| Your task |
Your answer must be the exact lines from the one holding "Submit a Correction (158, 2350)" through the final line of the records below, both included, and nothing more.

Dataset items
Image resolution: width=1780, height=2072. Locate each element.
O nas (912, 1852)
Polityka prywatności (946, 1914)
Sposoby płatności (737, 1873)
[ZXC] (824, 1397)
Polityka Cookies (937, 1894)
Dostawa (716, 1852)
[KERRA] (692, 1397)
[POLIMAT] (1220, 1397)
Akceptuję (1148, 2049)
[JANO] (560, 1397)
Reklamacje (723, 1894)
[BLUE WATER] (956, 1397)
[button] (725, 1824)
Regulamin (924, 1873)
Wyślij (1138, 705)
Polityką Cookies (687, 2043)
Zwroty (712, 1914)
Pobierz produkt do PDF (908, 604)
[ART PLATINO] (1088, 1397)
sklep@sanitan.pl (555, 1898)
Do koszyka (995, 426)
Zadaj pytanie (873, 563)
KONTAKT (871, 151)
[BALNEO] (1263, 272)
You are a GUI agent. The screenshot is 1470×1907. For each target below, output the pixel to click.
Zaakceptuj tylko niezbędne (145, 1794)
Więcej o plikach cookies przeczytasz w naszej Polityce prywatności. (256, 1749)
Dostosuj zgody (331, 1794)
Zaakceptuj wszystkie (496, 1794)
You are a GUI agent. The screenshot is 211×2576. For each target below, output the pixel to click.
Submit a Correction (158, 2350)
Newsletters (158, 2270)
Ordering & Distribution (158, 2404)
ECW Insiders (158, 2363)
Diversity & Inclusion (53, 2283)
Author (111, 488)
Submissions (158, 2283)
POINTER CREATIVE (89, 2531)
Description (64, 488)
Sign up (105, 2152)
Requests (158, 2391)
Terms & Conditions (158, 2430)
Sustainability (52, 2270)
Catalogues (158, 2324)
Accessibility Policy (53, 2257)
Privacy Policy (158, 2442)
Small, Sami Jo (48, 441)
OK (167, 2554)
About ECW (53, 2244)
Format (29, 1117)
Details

| Solution for this task |
Submit a Correction (158, 2350)
Newsletters (158, 2270)
Ordering & Distribution (158, 2404)
ECW Insiders (158, 2363)
Diversity & Inclusion (53, 2283)
Author (111, 488)
Submissions (158, 2283)
POINTER CREATIVE (89, 2531)
Description (64, 488)
Sign up (105, 2152)
Requests (158, 2391)
Terms & Conditions (158, 2430)
Sustainability (52, 2270)
Catalogues (158, 2324)
Accessibility Policy (53, 2257)
Privacy Policy (158, 2442)
Small, Sami Jo (48, 441)
OK (167, 2554)
About ECW (53, 2244)
Format (29, 1117)
Details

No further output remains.